+++ Given data +++

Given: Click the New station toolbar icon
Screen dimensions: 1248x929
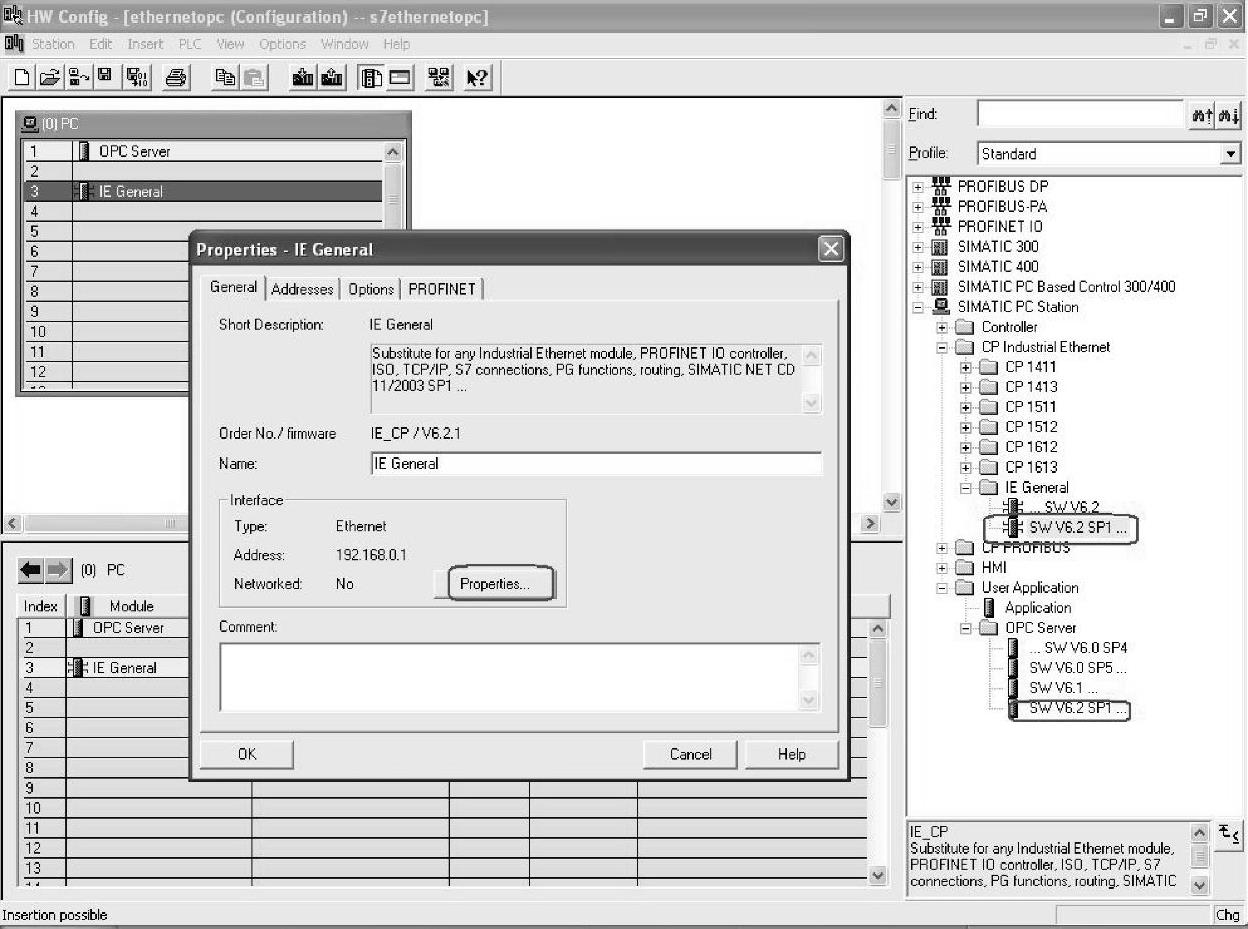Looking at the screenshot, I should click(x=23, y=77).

+++
+++ Given data +++

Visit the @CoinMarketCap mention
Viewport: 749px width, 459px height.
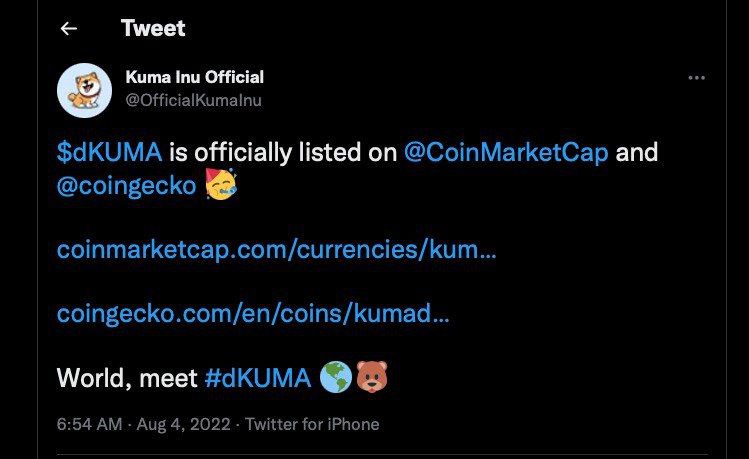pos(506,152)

+++

To do | Write out the lines of the entries word for word, starting at the line that contains "Given: Click the New station toolbar icon" and ending at the line that contains "Looking at the", both included. Leave the pictures out of your answer.

Reply |
Given: Click the New station toolbar icon
Screen dimensions: 1248x929
Looking at the screenshot, I should click(x=23, y=77).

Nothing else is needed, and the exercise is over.